Seriously, how many people are going to do $75K in 1x spending so they can get IHG Diamond or Southwest A-List?
Anyone?
Usually banks can take a hit on one product if it means cross selling to other profitable products. Unfortunately, credit cards are not one that has cross sell success.
@Thing 1 — You’re so right. At least Gary allows us to criticize; meanwhile, those shills at TPG haven’t allowed comments for years and years. I’m still a fan of VFTW for this reason. And for the sense of ‘community’ *wink* So, yeah, he’s still a ‘thought leader’ to me. Bah!

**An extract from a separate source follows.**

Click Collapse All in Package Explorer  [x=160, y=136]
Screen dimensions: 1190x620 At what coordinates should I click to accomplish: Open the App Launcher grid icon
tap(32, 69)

I am in no way incentivized to spend 75K on a premium card just to get A list on southwest. Anyone spending that kind of money is flying a premium airline not a budget airline that doesnt offer first class nor lounges. This partnership smells like a desperate attempt to help out southwest given the recent changes their activist investor has made and chase trying to recuperate the loss of people cancelling their southwest cards as a result of said changes.
Chase Sapphire Reserve created value for me because I was able to get 3X points for expensive cruise bookings. Now that goes away, and not a single article has mentioned this. Just one cruise costs more than all my annual flights combined. And 90% of my hotel stays are on points or certificates.